— DO THIS —
Find every line in the material below that contains the word "icon", and copy each of those lines.

— MATERIAL PROVIDED —

* * *

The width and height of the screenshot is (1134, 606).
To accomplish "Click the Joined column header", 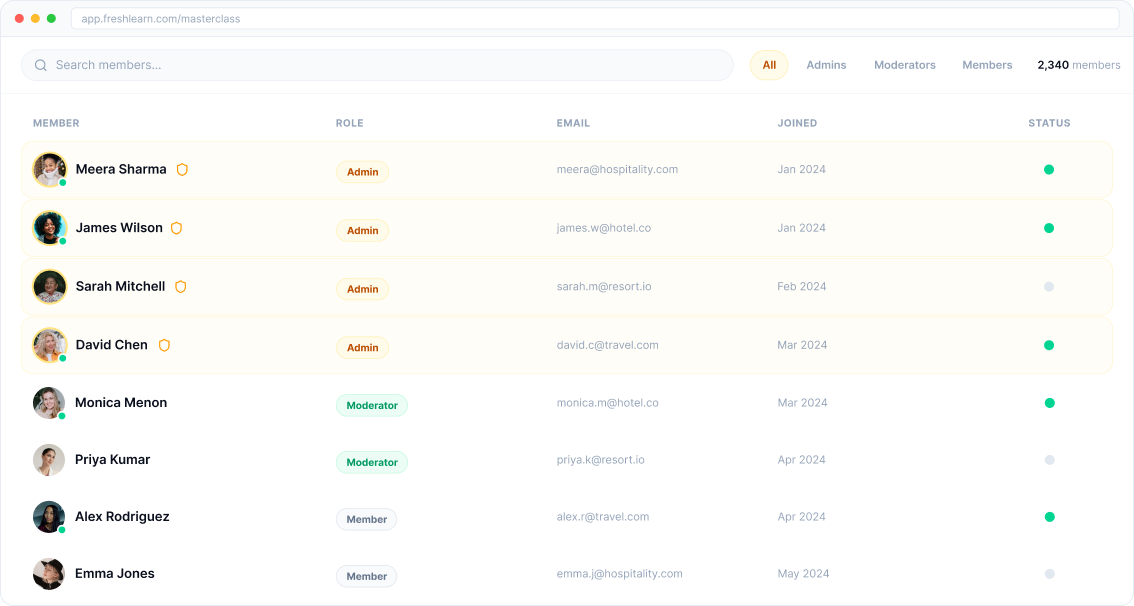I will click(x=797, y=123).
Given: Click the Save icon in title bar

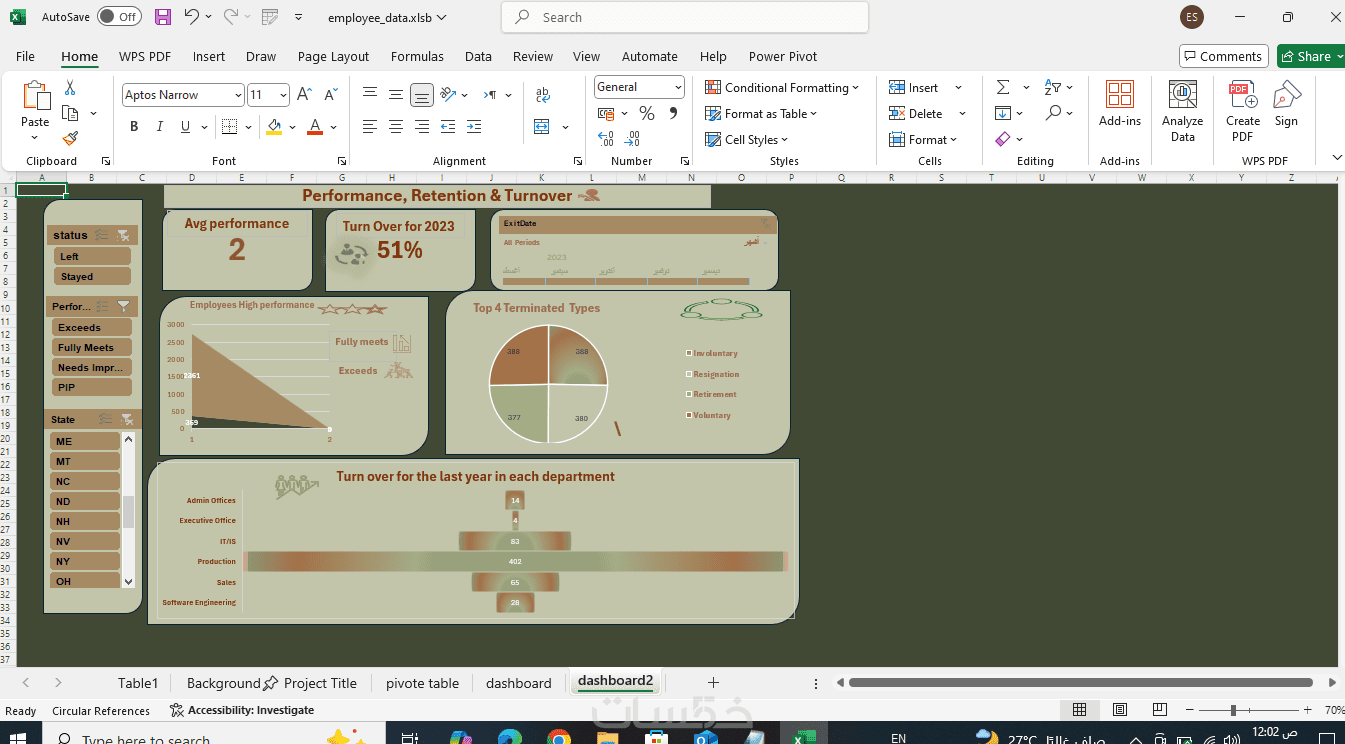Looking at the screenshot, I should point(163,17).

* * *

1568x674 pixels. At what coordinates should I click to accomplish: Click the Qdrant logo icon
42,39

* * *

— THE COMPLETED TASK —
Given: Click the Save icon in title bar
1568x674 pixels. At what coordinates should I click to accomplish: Click the Qdrant logo icon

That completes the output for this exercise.